## INSTRUCTIONS TO FOLLOW
Return the part of the Intel OMP text below that runs from "Turning Intel OMP" to "it was added.", copied word for word.

## TEXT UNDER STUDY
########################################

    being presented are incorrect (either by te builders not really
    understanding what they are building, or possibly intentional misdirection):
    
    Turning Intel OMP on and off (and MKL as well, since it tends to pull in
    omp, depending which one is linked in).
    There is a HUGE difference.  This is consistent with my experience before
    when it was added.
    
    
    default mnist:
    
    python ../example/image-classification/train_mnist.py
    INFO:root:start with arguments Namespace(add_stn=False, batch_size=64,
    disp_batches=100, dtype='float32', gc_threshold=0.5, gc_type='none',
    gpus=None, image_shape='1, 28, 28', initializer='default',
    kv_store='device', load_epoch=None, loss='', lr=0.05, lr_factor=0.1,
    lr_step_epochs='10', macrobatch_size=0, model_prefix=None, mom=0.9,
    monitor=0, network='mlp', num_classes=10, num_epochs=20,
    num_examples=60000, num_layers=None, optimizer='sgd',
    profile_server_suffix='', profile_worker_suffix='', save_period=1,
    test_io=0, top_k=0, warmup_epochs=5, warmup_strategy='linear', wd=0.0001)
    
    INTEL OMP:
    
    ldd libmxnet.so | grep omp
            libomp.so =>
    /home/chris/src/mxnet/cmake_omp/3rdparty/openmp/runtime/src/libomp.so
    (0x00007f978fde7000)

########################################

## INFORMATION PROVIDED

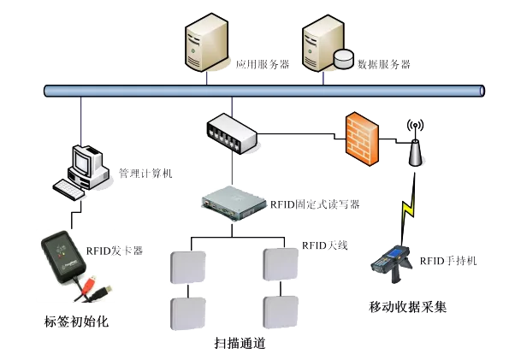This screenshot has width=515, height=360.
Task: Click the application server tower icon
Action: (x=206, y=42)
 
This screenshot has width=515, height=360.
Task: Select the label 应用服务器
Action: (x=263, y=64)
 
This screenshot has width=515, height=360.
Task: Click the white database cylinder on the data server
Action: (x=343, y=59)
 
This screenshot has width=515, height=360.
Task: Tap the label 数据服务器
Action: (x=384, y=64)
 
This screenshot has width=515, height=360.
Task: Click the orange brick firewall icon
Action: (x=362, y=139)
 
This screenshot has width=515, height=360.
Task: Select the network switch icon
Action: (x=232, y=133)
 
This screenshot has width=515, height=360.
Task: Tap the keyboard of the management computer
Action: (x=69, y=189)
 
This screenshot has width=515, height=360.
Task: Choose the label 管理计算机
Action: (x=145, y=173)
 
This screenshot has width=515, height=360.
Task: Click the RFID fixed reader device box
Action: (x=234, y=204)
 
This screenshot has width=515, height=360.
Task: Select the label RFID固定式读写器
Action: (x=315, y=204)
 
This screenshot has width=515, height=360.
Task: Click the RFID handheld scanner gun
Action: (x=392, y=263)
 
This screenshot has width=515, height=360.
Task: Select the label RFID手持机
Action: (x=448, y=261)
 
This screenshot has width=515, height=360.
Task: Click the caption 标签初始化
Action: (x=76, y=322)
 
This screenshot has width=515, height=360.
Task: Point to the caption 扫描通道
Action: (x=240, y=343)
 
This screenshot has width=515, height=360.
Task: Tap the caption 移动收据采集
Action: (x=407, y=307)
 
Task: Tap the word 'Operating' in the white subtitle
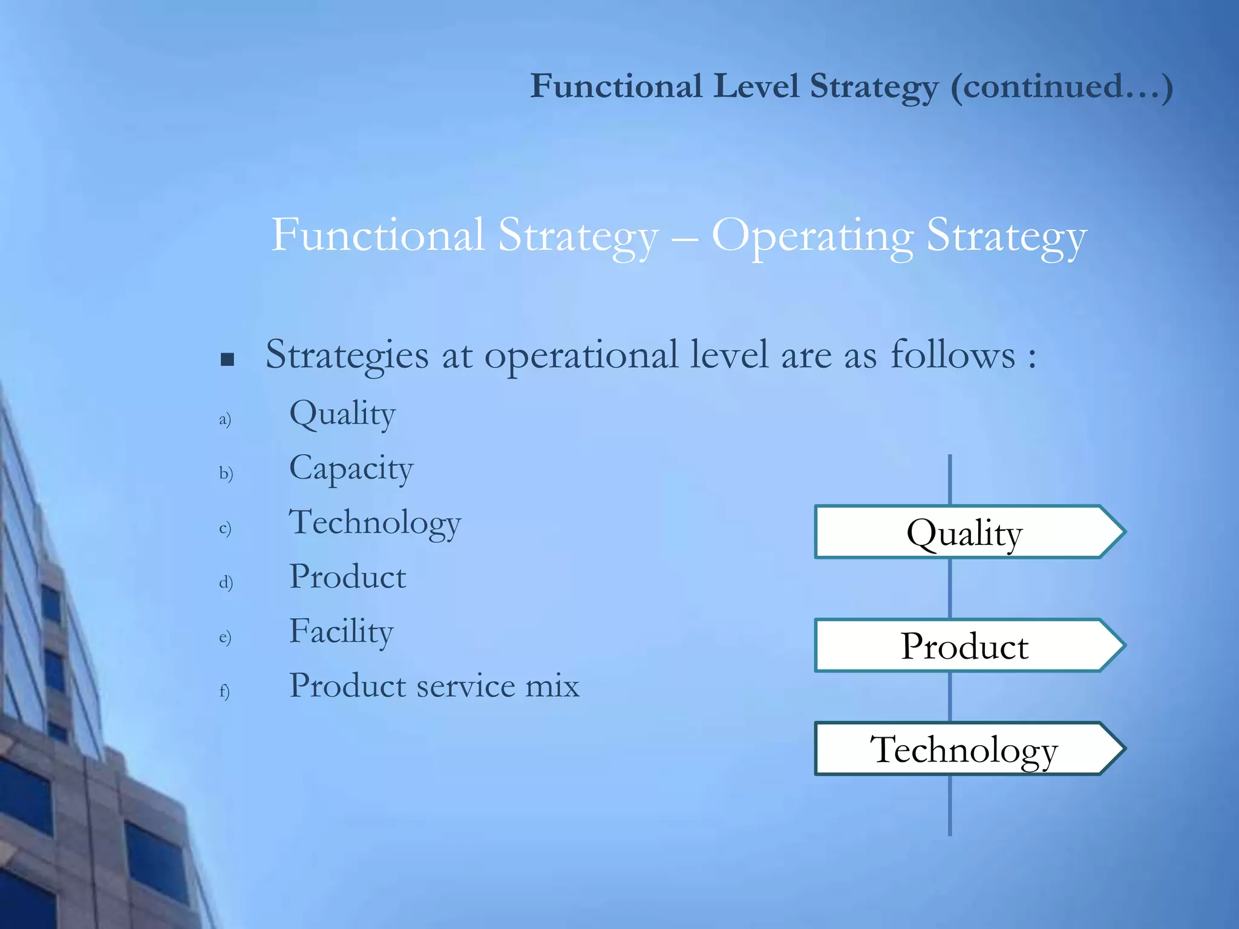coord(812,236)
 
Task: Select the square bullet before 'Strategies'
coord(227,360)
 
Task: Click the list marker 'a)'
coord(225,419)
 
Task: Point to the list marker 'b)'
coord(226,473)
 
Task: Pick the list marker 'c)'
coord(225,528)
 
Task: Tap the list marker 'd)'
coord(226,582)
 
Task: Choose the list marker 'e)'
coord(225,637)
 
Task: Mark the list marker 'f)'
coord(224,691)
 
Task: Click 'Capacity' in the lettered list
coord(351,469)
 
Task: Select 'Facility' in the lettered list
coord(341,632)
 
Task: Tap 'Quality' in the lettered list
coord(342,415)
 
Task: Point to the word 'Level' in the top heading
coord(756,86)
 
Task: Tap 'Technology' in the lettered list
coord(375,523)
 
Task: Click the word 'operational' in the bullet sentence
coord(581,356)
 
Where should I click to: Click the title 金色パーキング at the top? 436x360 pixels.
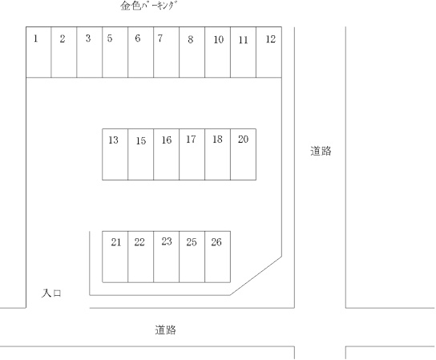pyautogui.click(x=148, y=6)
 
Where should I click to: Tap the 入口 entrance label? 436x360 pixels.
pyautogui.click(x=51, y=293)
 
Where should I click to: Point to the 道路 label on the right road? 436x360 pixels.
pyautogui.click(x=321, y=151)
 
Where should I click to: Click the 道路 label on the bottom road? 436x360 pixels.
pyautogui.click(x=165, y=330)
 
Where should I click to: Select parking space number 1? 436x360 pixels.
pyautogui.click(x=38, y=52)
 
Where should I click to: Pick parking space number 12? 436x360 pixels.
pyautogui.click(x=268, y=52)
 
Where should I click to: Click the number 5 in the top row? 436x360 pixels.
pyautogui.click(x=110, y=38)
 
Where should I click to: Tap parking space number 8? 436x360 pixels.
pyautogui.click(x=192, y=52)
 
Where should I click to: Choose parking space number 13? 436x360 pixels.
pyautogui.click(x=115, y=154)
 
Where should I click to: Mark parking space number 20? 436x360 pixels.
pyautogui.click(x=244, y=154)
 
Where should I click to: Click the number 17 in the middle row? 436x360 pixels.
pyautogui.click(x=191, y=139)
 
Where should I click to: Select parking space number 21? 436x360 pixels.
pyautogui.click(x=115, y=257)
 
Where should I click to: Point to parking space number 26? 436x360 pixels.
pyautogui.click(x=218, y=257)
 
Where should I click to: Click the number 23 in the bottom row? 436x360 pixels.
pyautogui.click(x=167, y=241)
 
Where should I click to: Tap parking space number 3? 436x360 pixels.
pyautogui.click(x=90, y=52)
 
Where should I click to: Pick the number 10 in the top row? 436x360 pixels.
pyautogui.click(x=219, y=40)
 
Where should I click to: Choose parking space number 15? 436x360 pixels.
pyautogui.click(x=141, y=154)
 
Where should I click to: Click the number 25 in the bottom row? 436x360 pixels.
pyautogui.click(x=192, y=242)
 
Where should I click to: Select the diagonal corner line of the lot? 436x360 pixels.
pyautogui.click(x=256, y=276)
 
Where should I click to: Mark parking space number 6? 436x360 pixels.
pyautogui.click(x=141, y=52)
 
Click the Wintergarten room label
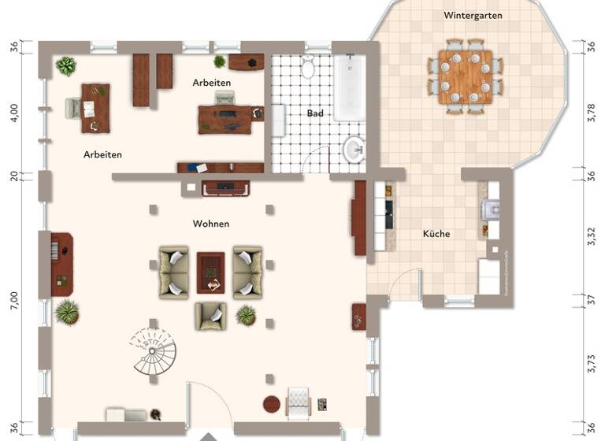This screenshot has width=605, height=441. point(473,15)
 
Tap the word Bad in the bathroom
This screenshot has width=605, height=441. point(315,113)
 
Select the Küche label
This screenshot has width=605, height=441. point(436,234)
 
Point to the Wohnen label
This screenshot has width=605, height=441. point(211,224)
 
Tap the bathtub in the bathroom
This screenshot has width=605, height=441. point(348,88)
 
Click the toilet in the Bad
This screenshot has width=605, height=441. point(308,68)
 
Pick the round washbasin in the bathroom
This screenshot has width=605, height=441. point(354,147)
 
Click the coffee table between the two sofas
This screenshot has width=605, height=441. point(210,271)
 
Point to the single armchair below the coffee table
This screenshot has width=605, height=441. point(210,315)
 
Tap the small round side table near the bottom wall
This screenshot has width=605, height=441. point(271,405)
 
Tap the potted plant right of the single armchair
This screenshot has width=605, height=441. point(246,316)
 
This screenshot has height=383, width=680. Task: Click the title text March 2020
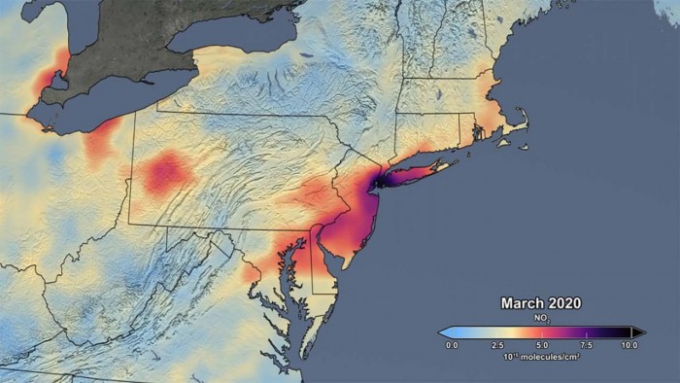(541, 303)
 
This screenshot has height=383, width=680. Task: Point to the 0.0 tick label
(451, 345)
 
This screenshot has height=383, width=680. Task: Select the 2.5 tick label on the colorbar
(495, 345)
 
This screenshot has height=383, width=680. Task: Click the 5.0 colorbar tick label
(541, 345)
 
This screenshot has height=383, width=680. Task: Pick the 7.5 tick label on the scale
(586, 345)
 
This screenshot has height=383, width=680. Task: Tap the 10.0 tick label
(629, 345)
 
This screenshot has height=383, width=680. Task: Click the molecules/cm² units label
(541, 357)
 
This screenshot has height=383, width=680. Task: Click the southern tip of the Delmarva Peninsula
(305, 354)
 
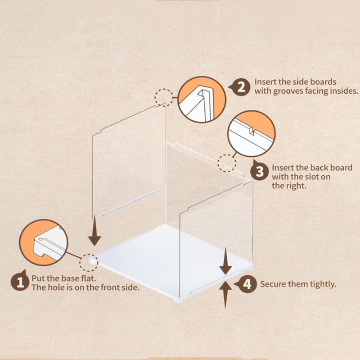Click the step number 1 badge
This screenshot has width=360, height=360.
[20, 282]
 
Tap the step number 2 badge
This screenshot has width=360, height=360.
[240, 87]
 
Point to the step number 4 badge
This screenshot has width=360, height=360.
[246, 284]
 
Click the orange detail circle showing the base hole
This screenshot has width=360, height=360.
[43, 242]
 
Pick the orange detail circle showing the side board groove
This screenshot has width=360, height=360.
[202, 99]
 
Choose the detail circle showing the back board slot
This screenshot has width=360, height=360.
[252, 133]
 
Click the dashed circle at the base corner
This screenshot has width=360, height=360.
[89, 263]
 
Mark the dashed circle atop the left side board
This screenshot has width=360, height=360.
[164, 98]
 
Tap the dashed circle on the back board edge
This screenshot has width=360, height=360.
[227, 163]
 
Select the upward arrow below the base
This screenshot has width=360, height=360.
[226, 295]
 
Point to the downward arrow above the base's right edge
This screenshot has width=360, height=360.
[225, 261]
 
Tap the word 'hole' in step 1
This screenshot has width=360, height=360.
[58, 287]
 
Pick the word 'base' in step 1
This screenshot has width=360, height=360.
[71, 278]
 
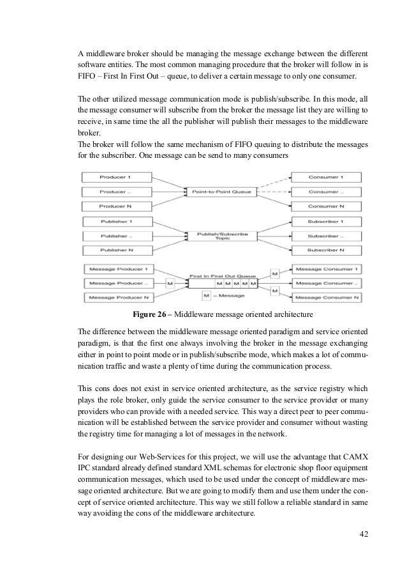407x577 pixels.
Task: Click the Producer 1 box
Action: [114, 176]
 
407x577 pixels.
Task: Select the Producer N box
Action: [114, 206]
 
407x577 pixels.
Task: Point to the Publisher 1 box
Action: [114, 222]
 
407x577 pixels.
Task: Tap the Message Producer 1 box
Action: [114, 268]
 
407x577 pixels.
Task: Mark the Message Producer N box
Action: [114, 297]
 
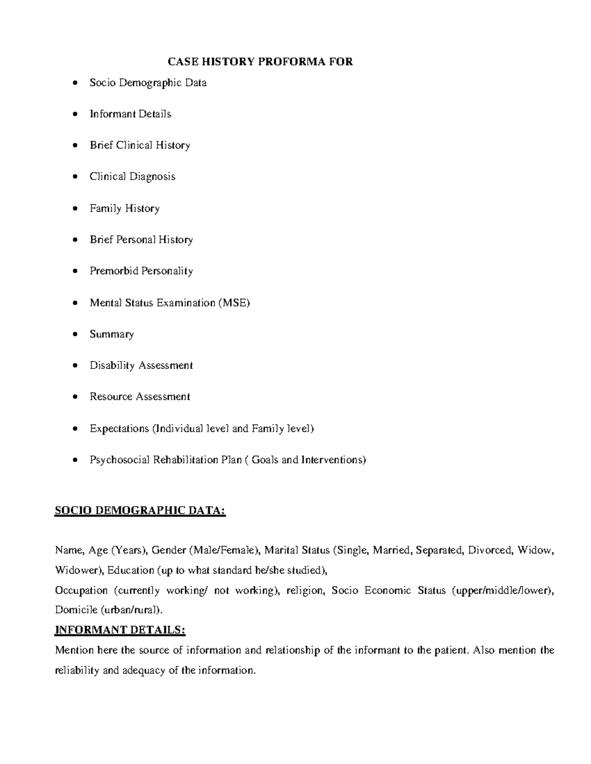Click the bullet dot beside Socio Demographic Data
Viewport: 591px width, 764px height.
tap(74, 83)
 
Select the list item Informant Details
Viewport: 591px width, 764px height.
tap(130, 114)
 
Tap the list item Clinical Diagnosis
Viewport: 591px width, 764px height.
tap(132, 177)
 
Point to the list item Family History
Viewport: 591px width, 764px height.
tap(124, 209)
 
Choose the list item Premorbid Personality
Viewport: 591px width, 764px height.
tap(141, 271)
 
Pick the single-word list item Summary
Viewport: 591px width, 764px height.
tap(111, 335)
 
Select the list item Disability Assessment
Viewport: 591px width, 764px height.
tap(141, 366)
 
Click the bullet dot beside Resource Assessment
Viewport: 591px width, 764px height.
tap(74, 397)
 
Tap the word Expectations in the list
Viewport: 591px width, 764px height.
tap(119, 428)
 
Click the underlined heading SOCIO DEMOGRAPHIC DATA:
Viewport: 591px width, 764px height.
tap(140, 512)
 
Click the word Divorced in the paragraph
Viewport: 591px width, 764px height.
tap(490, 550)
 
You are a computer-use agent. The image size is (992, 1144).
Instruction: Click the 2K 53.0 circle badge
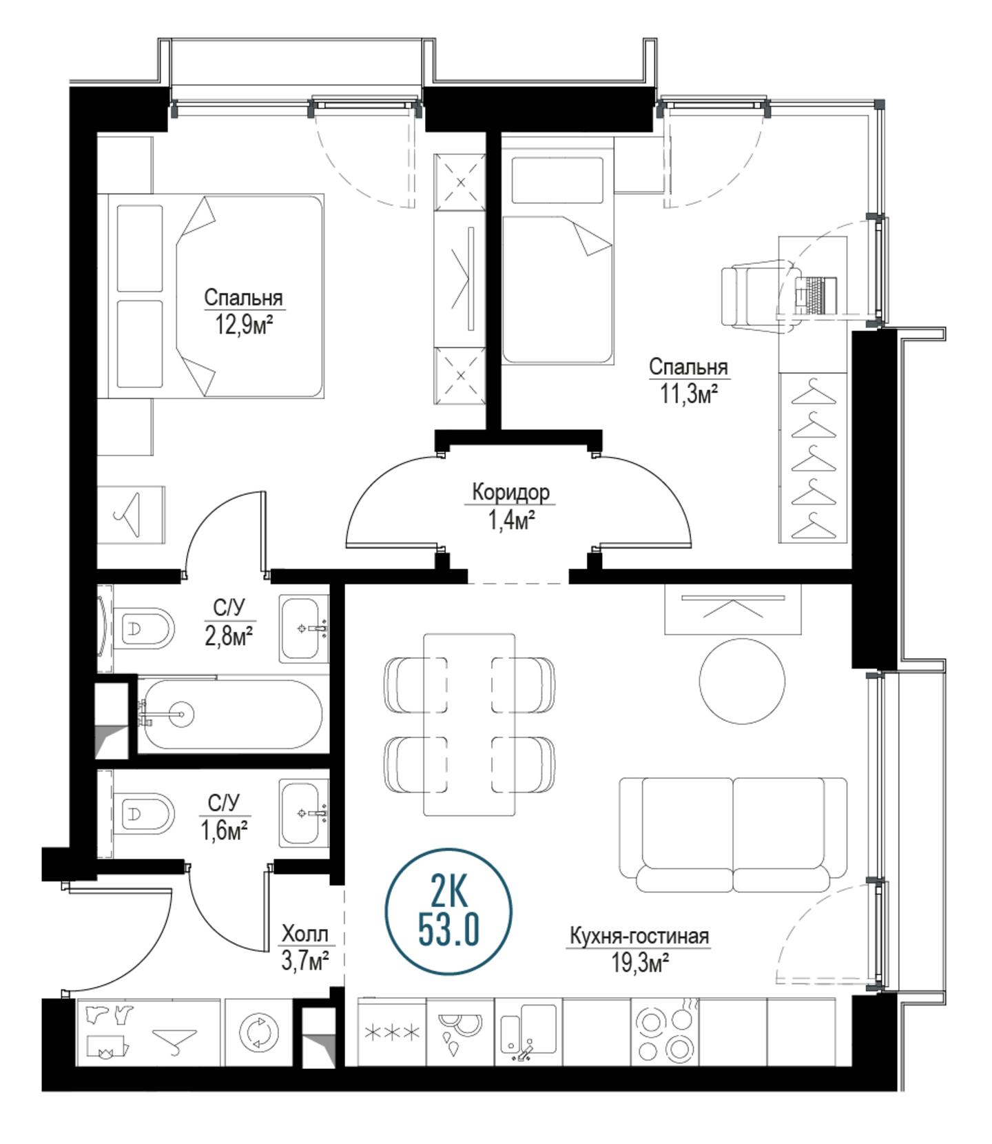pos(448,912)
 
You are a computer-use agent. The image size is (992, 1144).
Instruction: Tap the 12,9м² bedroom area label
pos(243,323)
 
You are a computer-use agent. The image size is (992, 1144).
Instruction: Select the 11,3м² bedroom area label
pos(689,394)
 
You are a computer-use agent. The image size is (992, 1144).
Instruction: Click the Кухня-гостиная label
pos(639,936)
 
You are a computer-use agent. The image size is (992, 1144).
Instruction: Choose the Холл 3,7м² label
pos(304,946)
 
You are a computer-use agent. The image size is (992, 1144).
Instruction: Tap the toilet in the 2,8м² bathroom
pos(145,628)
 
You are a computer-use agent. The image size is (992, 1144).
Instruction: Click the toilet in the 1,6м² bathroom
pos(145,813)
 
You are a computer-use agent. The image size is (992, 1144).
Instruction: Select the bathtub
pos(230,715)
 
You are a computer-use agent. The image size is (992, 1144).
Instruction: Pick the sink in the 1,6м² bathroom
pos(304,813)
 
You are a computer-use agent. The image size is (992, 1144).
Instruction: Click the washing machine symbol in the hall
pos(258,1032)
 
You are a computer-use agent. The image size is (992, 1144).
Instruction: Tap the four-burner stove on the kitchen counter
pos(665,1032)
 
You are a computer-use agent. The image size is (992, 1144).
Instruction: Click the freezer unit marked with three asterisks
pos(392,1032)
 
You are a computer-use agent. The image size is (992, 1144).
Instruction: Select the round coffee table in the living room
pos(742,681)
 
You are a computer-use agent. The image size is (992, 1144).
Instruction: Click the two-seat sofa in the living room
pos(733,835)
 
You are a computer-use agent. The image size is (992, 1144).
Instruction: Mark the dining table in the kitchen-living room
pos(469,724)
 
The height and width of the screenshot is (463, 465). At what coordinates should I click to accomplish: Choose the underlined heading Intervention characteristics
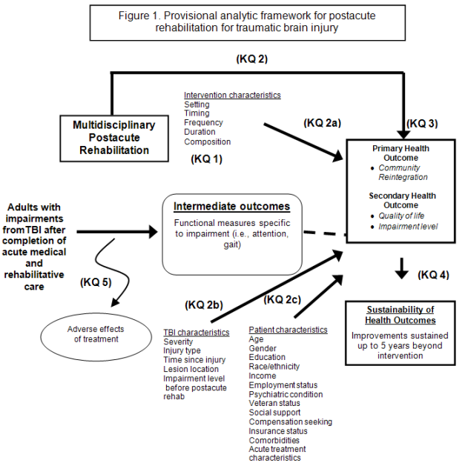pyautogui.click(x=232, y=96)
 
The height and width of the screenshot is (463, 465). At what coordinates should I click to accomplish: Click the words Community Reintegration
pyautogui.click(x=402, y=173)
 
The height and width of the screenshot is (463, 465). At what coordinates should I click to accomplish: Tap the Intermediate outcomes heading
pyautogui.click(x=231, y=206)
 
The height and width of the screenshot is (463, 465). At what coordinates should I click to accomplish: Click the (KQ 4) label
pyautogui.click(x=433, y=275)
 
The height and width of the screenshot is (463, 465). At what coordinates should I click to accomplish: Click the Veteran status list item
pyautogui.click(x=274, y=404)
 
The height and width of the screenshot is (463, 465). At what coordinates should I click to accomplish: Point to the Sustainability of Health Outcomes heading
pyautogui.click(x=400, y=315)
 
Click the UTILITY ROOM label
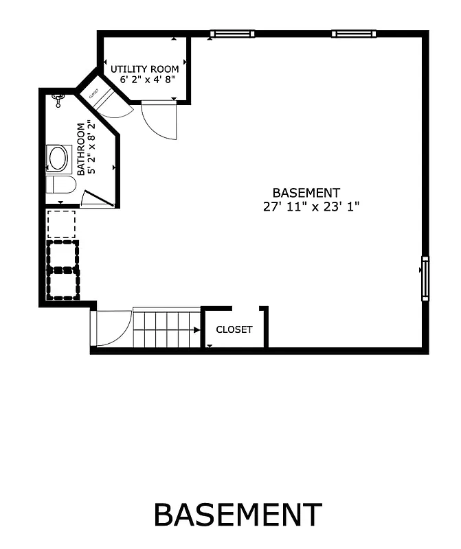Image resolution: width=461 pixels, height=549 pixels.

########################################

## OUTPUT FOR THIS EXERCISE
Turning Intel OMP on and off (and MKL as well, since it tends to pull in
    omp, depending which one is linked in).
    There is a HUGE difference.  This is consistent with my experience before
    when it was added.